This paper examines impediments to arbitrage in equity markets using a sample of 82 situations between 1985 and 2000, where the market value of a company is less than that of its ownership stake in a publicly traded subsidiary.
These situations, commonly referred to as “negative stub values,” suggest clear arbitrage opportunities. But they often persist, and therefore provide an interesting setting in which to study the risks and market frictions that prevent arbitrageurs from quickly forcing prices to fundamental values.
The empirical results provide considerable support for the argument that there are costs that limit arbitrage in equity markets. We show that negative stub values are not risk-free arbitrage opportunities. We also find that there is substantial variability in the time to termination, even for negative-stub-value investments that eventually converge.
The biggest friction impeding arbitrage appears to be the costs associated with imperfect information. In addition, imperfect information and transaction costs may encourage at least some specialization of arbitrageurs, which limits the effectiveness of diversification.

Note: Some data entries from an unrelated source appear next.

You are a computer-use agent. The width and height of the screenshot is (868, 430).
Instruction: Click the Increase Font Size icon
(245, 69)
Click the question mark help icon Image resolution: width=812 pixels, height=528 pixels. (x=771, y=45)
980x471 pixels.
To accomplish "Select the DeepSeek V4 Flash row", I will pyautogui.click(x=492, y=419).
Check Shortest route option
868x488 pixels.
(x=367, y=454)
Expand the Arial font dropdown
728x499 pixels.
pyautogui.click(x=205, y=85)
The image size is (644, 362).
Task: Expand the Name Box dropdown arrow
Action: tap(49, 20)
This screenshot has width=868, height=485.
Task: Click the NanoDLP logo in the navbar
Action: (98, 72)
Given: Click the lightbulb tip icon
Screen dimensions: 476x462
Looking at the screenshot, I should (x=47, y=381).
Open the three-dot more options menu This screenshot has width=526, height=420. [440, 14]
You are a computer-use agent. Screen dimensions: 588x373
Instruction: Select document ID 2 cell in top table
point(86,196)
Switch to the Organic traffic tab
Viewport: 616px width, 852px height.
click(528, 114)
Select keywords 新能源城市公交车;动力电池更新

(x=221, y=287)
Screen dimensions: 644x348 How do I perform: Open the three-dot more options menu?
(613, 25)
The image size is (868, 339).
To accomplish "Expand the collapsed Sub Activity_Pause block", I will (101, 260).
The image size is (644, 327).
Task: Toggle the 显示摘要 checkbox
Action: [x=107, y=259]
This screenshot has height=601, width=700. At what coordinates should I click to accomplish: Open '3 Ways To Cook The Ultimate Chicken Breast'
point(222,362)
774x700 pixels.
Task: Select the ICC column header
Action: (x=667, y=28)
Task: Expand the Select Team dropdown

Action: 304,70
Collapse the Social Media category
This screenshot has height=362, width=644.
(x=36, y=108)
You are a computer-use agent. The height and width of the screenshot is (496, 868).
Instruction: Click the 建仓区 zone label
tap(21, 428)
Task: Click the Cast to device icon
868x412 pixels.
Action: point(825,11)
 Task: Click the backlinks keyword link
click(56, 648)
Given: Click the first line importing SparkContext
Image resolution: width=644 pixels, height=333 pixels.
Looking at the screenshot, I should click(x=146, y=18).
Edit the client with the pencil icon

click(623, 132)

For 30% of the sample, the link between the parent and its subsidiary is severed before the relative value discrepancy is corrected. Furthermore, returns to a specialized arbitrageur would be 50% larger if the path to convergence was smooth rather than as observed. Uncertainty about the distribution of returns and characteristics of the risks limits arbitrage.
Market forces are working hard to keep prices at fundamental values, but the effectiveness of these efforts is sometimes limited.